Continued Modernization of Apps and Architectures to Enable Better Digital Experiences
According
to the survey, 87% of organizations operate both modern and traditional
architectures, with modernization deemed necessary when legacy systems
are too rigid to adapt to rapidly changing business conditions. More
than three-quarters of respondents (77%) reported that they are
presently modernizing internal or customer-facing applications, with
APIs as the primary method given their ability to combine capabilities
of traditional and modern application components. In addition, the
percentage of organizations maintaining multiple app architectures is
growing, with the survey also affirming that as-a-service and managed
service offerings continue to be viewed as replacements for some
applications where vendors can provide cloud-friendly alternatives.

------------------------------------

● Requirement:
Continue the passage on app and architecture modernization from where it stops.

------------------------------------

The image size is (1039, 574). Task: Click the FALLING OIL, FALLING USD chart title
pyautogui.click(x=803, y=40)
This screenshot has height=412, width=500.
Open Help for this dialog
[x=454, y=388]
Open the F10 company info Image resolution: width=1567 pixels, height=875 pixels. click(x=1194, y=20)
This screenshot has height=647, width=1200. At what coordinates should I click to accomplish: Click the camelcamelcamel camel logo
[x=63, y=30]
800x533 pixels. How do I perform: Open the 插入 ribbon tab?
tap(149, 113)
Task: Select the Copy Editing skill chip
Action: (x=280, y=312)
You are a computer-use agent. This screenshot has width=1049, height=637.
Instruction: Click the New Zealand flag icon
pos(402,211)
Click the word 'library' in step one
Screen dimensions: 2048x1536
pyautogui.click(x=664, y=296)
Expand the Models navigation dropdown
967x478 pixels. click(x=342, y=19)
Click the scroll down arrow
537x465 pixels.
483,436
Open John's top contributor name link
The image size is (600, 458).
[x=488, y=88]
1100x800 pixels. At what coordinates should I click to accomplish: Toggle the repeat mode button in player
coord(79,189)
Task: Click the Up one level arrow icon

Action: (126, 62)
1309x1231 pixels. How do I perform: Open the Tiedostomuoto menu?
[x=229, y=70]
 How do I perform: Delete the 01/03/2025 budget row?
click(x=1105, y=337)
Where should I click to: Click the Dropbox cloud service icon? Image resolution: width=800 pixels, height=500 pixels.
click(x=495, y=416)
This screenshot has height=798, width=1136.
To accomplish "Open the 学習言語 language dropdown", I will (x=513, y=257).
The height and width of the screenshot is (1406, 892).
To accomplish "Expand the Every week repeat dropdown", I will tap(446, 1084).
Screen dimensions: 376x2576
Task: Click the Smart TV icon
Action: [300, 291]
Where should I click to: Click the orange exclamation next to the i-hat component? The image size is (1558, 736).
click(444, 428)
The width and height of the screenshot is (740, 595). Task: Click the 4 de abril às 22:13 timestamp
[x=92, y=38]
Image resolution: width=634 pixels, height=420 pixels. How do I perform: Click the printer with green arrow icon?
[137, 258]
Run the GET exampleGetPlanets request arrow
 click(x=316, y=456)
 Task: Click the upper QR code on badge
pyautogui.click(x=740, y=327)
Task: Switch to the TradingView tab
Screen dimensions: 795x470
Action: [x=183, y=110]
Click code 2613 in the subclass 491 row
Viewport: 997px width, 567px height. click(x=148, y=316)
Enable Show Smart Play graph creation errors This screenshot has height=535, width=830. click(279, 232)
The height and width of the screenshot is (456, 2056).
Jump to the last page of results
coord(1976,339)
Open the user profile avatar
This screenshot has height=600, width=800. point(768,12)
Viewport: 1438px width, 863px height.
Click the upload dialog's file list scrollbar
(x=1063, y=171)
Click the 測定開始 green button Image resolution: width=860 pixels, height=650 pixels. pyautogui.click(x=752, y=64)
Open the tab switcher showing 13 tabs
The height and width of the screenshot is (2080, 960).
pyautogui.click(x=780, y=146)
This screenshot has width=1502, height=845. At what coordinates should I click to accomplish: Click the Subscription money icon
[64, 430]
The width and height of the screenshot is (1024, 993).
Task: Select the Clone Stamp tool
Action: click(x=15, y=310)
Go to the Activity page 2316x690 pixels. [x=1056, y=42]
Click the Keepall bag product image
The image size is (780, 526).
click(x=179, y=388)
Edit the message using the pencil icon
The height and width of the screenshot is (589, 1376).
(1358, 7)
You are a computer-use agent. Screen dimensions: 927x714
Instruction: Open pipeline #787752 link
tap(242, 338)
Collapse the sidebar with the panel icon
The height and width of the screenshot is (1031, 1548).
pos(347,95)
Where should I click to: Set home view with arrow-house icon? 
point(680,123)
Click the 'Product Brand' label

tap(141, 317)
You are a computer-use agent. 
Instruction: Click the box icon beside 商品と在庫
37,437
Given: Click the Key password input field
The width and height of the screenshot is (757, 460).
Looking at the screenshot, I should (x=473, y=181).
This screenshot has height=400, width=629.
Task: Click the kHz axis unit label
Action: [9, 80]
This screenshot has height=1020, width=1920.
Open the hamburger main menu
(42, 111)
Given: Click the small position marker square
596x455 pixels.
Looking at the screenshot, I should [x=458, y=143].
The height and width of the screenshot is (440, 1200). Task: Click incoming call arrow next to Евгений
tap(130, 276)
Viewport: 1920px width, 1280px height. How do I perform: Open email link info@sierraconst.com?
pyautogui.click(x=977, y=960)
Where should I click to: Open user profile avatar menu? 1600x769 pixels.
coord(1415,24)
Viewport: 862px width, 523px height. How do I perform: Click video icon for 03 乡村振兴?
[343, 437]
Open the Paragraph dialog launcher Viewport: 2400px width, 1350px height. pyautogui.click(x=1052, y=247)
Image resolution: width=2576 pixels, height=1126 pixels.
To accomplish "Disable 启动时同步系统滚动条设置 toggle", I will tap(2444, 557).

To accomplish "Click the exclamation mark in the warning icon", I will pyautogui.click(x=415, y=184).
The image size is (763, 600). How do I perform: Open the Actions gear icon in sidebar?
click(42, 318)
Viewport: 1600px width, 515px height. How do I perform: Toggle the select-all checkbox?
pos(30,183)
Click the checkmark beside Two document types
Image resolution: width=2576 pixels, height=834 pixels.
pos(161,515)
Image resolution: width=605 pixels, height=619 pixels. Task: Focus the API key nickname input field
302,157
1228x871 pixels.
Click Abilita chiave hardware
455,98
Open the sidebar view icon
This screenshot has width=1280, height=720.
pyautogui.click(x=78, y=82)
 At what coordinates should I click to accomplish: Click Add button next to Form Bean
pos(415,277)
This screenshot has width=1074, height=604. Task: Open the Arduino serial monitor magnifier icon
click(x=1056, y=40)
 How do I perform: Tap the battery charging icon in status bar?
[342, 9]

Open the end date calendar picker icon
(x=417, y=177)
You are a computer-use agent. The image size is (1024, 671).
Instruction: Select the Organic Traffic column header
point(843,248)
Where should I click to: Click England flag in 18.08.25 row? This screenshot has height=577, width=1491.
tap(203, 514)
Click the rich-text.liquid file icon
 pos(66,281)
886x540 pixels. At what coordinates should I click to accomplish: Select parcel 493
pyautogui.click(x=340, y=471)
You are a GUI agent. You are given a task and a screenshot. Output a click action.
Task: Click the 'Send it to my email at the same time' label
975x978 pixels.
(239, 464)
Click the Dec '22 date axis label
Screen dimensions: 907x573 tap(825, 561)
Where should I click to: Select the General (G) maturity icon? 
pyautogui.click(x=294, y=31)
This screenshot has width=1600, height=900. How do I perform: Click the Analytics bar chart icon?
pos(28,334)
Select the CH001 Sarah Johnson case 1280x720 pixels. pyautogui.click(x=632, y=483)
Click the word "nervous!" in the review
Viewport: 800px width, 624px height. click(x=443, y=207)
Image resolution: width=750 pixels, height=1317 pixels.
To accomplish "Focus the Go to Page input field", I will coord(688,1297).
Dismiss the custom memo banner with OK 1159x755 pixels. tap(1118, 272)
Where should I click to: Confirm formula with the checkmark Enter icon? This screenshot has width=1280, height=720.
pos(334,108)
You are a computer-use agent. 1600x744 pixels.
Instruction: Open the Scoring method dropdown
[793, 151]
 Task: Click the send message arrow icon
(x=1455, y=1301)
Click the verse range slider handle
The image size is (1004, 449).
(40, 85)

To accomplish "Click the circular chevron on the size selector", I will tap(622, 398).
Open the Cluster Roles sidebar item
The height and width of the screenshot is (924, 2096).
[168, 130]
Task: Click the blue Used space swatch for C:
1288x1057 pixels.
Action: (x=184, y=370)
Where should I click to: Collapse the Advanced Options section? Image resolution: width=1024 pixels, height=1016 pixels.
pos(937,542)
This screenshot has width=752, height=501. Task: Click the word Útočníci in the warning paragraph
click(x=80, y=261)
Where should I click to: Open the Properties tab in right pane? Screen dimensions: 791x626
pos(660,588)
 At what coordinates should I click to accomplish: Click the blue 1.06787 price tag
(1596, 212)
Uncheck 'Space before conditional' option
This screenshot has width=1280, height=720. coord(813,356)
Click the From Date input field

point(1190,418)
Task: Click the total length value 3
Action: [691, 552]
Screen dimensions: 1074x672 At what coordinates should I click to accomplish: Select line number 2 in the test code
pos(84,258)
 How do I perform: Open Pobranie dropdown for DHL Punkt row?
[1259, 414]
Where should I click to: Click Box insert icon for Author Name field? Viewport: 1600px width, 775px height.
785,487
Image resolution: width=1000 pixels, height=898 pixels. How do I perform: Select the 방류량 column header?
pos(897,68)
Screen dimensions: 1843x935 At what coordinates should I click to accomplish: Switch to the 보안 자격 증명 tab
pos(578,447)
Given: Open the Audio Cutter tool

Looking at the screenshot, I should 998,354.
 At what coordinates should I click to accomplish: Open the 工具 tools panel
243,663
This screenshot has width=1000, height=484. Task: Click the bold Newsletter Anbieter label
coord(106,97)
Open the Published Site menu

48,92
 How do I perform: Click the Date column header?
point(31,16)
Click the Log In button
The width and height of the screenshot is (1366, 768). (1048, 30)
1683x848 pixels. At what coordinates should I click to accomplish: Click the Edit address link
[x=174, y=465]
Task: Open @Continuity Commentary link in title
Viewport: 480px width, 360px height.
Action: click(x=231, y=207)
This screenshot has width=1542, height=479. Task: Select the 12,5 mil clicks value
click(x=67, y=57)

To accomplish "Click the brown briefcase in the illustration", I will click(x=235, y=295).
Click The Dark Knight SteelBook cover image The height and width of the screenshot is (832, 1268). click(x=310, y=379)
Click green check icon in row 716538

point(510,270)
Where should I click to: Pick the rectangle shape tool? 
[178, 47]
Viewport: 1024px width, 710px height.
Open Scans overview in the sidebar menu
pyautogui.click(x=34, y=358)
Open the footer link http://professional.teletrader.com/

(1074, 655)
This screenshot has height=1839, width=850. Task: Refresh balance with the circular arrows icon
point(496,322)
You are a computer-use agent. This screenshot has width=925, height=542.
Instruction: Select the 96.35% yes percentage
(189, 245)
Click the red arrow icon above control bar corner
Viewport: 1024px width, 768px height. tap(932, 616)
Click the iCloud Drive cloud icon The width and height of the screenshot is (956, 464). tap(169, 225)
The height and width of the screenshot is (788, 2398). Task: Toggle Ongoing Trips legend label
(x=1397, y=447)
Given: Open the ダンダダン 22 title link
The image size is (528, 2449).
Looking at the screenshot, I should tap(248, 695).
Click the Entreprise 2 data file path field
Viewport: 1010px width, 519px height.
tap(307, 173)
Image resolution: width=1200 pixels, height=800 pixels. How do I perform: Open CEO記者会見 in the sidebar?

------------------------------------

● Final answer:
The Rise of the Edge as Containerization Expands
Edge
computing generally refers to operations performed outside of a
centralized data center. With employees and consumers logging on from
increasingly distributed locations, edge computing has been identified
as a significant means to reduce latency and increase the real-time
responsiveness required by today's applications. Accordingly, the edge must evolve to
better support modular application components such as containers
residing across multiple cloud locations. In addition to promoting
faster and more efficient deployments, placing containerized
applications at the edge can improve scalability and the customer
experience. Demonstrating an appetite for these advantages, survey
results note that 76% of organizations have implemented or are actively
planning edge deployments, with improving application performance and
collecting data/enabling analytics as the primary drivers.
Accelerating Growth in SaaS and Cloud Deployments, Balancing Flexibility and Security
With
the percentage of applications deployed in the cloud rising‚ more than
two-thirds of respondents (68%) are also hosting at least some of their
application security and delivery technologies in the cloud.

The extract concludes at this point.